Opinión

Canto a la decencia

Cuando Pedro Sánchez clavó fijamente su mirada en el rostro de su contendiente Mariano Rajoy en un debate televisivo y le dijo aquello de “señor Rajoy usted no es un presidente decente”, el hoy habitante de la Moncloa definía públicamente toda la espina dorsal de su plan de acceso a la presidencia del Gobierno. Sánchez había comprendido que la corrupción tenía seriamente tocado al partido gobernante y supuso con acierto que si deseaba sustituir a su rival tendría que basar todo su discurso en todo lo contrario. Eso hizo y de hecho, el último tramo de su triunfó con el canto a la honestidad como piedra angular.
De hecho, a Mariano Rajoy le mató la corrupción que se había instalado en su partido y de la que fue aliado necesario aunque es posible que él, de aquel saqueo ignominioso no se llevara ni un duro. Sánchez aprovechó la situación, pescó en el río revuelto de los descontentos  desparramados por los escaños de la tribuna y sacó adelante una moción de censura que en una situación normal y no definida por el clima de golferío y latrocinio que se extendía sobre los predios de la calle Génova, ni siquiera se hubiera planteado.
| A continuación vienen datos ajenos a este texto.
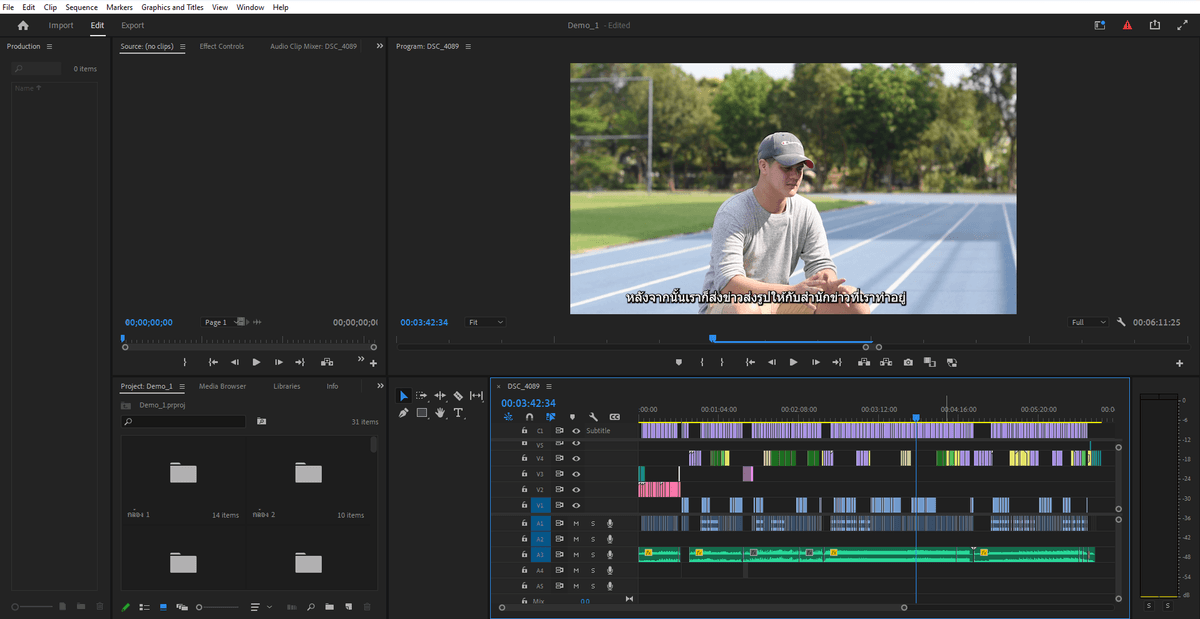Select the Hand tool
Image resolution: width=1200 pixels, height=619 pixels.
(440, 412)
Rajoy pudo resolver el contencioso dimitiendo y dejando su sitio a un sustituto no contaminado como pedía Ciudadanos e incluso daba por bueno el propio PSOE, pero prefirió caer en la divina molicie de un restaurante madrileño donde paladeó la buenaventura de la liberación con copa y puro durante las cinco horas en las que España cambió de Gobierno aunque no de reparto parlamentario.
La divisa de honorabilidad plenaria adquirida por Sánchez tras vencer en esta moción que, desde el punto de vista parlamentario es irreprochable, le obligó sin embargo a asumir una posición sumamente delicada. La de cabeza y alma de un Gobierno cuya transparencia y honestidad no tendría ni la más mínima mácula. Sánchez argumentó que su moción cumplía con el deber de desalojar a un presidente corrupto, sacudir las alfombras y convocar elecciones. No lo ha hecho sin embargo, y hoy las pequeñas indignidades lo están machacando. Es lo malo de creerse bueno. Y lo bueno de parecer malo.